Analysis & commentary on America's troubled transition from analog telephone service to digital advanced telecommunications and associated infrastructure deficits.
Saturday, March 31, 2012
Bell wireline monopoly stymies wireless Internet
Crowe details uncompetitive market practices aimed at creating artificial market scarcity of wireless backhaul and calls for action from Washington to break up the big telcos' wireline cartel.
Tuesday, March 20, 2012
“Broadband adoption” is an irrelevant non sequitur
More than a decade after the term “broadband adoption” was relevant, studies such as this one issued today by TechNet continue to use the phrase as if the United States was on the eve of the new millennium and Y2K was a topic of concern. In 2000, discussing “broadband adoption” was pertinent since “broadband” Internet connections were relatively new and distinct from the then commonplace dialup “narrowband” service delivered over legacy copper cable telephone networks.
In 2012, broadband adoption is a non sequitur since both the term “broadband” and the notion that people are migrating in large numbers from “narrowband” are badly outdated. Nowadays, the Internet can deliver voice telephone and TV video in addition to websites and email that was relatively novel for many in 2000.
People adopted voice telephone and TV decades ago. What has changed is the means over which these services are provided. Internet protocol technology and fiber optic connections allow voice, video, websites, email and many yet to be popularized applications to be delivered to peoples’ homes.

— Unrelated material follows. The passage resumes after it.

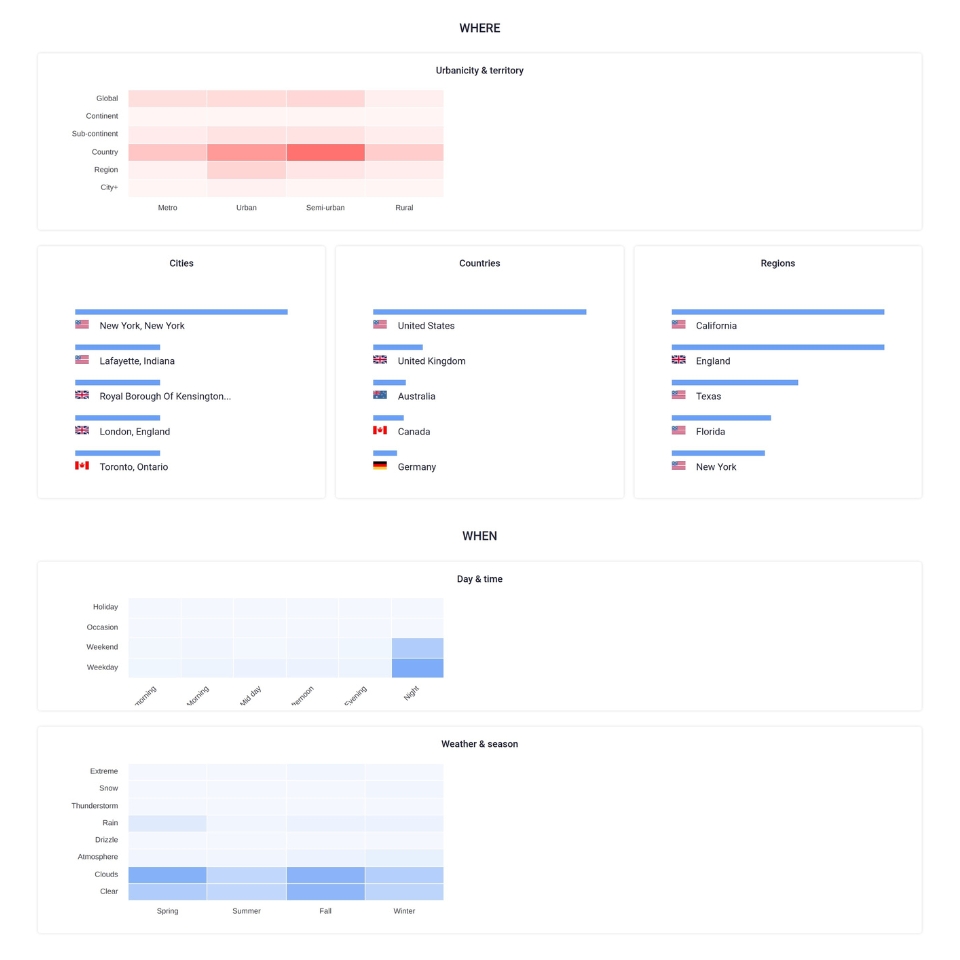960x960 pixels.
Task: Select the Country / Semi-urban heatmap cell
Action: [x=325, y=152]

TechNet is talking about the wrong subject. The real issue isn’t “broadband adoption.” The real issue is lack of adequate Internet infrastructure. President Obama so in his January State of the Union speech in which he spotlighted America’s "incomplete high-speed broadband network.” While the president’s choice of terminology — “broadband network” — is technologically obsolete from this writer’s perspective, he is clearly on the right track in identifying the problem as one of infrastructure.

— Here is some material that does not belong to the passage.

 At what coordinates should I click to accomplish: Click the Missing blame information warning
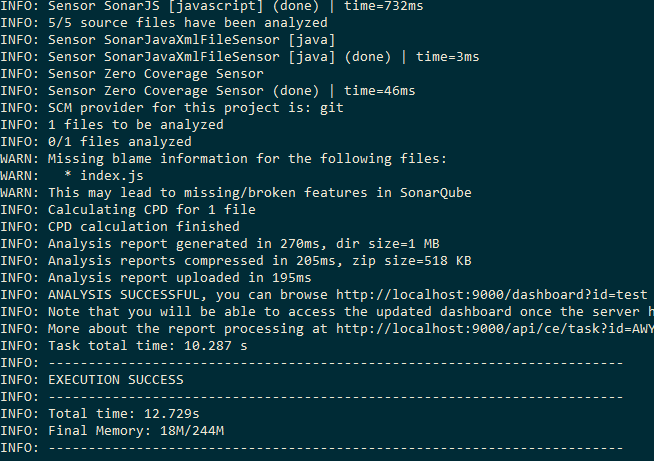coord(223,159)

It’s time to retire the term “broadband adoption” to the history books and get on with modernizing the nation’s telecommunications infrastructure to provide all American homes fiber optic connections and the many Internet-based services they can provide.
Tuesday, March 06, 2012
Verizon's residential LTE "HomeFusion" likely to serve only fringes of small number of metro areas
It's not likely HomeFusion will be broadly deployed in predominantly rural and quasi-rural areas. Like Verizon's mobile wireless offerings, it's bandwidth metered and can't offer the ample headroom for bandwidth demand growth -- much of it driven by video -- that fiber does. In order to improve Internet deployment and access in these areas, these communities will have to build their own fiber to the premises networks constructed by local governments or telecom cooperatives.
AT&T has effectively thrown in the towel in serving these areas. HomeFusion represents Verizon's last ditch effort to pick up some limited revenues in these underserved markets.